Saved data entries
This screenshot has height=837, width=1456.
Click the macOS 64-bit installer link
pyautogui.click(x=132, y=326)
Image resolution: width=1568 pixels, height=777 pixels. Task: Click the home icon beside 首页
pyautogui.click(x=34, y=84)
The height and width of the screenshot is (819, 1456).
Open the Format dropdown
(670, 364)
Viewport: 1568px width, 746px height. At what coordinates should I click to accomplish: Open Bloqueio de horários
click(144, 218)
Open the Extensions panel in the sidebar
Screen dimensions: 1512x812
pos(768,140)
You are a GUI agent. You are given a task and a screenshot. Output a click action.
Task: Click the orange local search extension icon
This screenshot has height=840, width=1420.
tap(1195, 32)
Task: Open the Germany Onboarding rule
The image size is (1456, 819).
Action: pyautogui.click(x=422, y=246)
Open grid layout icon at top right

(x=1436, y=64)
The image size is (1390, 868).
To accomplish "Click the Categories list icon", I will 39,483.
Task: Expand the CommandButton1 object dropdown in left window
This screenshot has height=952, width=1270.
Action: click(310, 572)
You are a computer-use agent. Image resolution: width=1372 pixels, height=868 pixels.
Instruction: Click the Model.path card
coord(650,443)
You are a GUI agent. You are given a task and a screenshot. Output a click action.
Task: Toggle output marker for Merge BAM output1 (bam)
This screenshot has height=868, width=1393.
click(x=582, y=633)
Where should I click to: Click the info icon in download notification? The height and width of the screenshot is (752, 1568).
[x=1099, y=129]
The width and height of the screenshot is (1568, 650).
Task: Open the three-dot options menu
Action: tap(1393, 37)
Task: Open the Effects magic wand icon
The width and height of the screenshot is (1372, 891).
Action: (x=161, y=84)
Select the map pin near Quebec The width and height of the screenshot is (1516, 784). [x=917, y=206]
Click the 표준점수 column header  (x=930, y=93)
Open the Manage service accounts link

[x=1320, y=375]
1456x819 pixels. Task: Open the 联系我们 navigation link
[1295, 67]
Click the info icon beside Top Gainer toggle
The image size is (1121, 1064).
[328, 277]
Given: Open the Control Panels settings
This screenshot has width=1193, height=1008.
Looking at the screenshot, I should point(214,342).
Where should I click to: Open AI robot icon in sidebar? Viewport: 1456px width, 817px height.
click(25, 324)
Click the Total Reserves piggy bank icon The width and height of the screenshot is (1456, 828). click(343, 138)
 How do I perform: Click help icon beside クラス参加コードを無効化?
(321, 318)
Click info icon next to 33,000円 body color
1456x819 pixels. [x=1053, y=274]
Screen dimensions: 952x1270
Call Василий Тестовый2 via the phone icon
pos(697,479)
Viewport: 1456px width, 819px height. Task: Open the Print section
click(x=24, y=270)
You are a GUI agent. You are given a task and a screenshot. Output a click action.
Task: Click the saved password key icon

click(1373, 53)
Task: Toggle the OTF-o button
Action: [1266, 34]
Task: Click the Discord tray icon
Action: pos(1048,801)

Task details: Output the records in full, keeping them exactly as they are.

Output:
This screenshot has height=837, width=1456.
Click the macOS 64-bit installer link
pyautogui.click(x=132, y=326)
Image resolution: width=1568 pixels, height=777 pixels. Task: Click the home icon beside 首页
pyautogui.click(x=34, y=84)
The height and width of the screenshot is (819, 1456).
Open the Format dropdown
(670, 364)
Viewport: 1568px width, 746px height. At what coordinates should I click to accomplish: Open Bloqueio de horários
click(144, 218)
Open the Extensions panel in the sidebar
Screen dimensions: 1512x812
pos(768,140)
You are a GUI agent. You are given a task and a screenshot. Output a click action.
Task: Click the orange local search extension icon
This screenshot has height=840, width=1420.
tap(1195, 32)
Task: Open the Germany Onboarding rule
The image size is (1456, 819).
Action: pyautogui.click(x=422, y=246)
Open grid layout icon at top right

(x=1436, y=64)
The image size is (1390, 868).
To accomplish "Click the Categories list icon", I will 39,483.
Task: Expand the CommandButton1 object dropdown in left window
This screenshot has height=952, width=1270.
Action: click(310, 572)
You are a computer-use agent. Image resolution: width=1372 pixels, height=868 pixels.
Instruction: Click the Model.path card
coord(650,443)
You are a GUI agent. You are given a task and a screenshot. Output a click action.
Task: Toggle output marker for Merge BAM output1 (bam)
This screenshot has height=868, width=1393.
click(x=582, y=633)
Where should I click to: Click the info icon in download notification? The height and width of the screenshot is (752, 1568).
[x=1099, y=129]
The width and height of the screenshot is (1568, 650).
Task: Open the three-dot options menu
Action: tap(1393, 37)
Task: Open the Effects magic wand icon
The width and height of the screenshot is (1372, 891).
Action: (x=161, y=84)
Select the map pin near Quebec The width and height of the screenshot is (1516, 784). [x=917, y=206]
Click the 표준점수 column header  (x=930, y=93)
Open the Manage service accounts link

[x=1320, y=375]
1456x819 pixels. Task: Open the 联系我们 navigation link
[1295, 67]
Click the info icon beside Top Gainer toggle
The image size is (1121, 1064).
[328, 277]
Given: Open the Control Panels settings
This screenshot has width=1193, height=1008.
Looking at the screenshot, I should point(214,342).
Where should I click to: Open AI robot icon in sidebar? Viewport: 1456px width, 817px height.
click(25, 324)
Click the Total Reserves piggy bank icon The width and height of the screenshot is (1456, 828). click(343, 138)
 How do I perform: Click help icon beside クラス参加コードを無効化?
(321, 318)
Click info icon next to 33,000円 body color
1456x819 pixels. [x=1053, y=274]
Screen dimensions: 952x1270
Call Василий Тестовый2 via the phone icon
pos(697,479)
Viewport: 1456px width, 819px height. Task: Open the Print section
click(x=24, y=270)
You are a GUI agent. You are given a task and a screenshot. Output a click action.
Task: Click the saved password key icon

click(1373, 53)
Task: Toggle the OTF-o button
Action: [1266, 34]
Task: Click the Discord tray icon
Action: pos(1048,801)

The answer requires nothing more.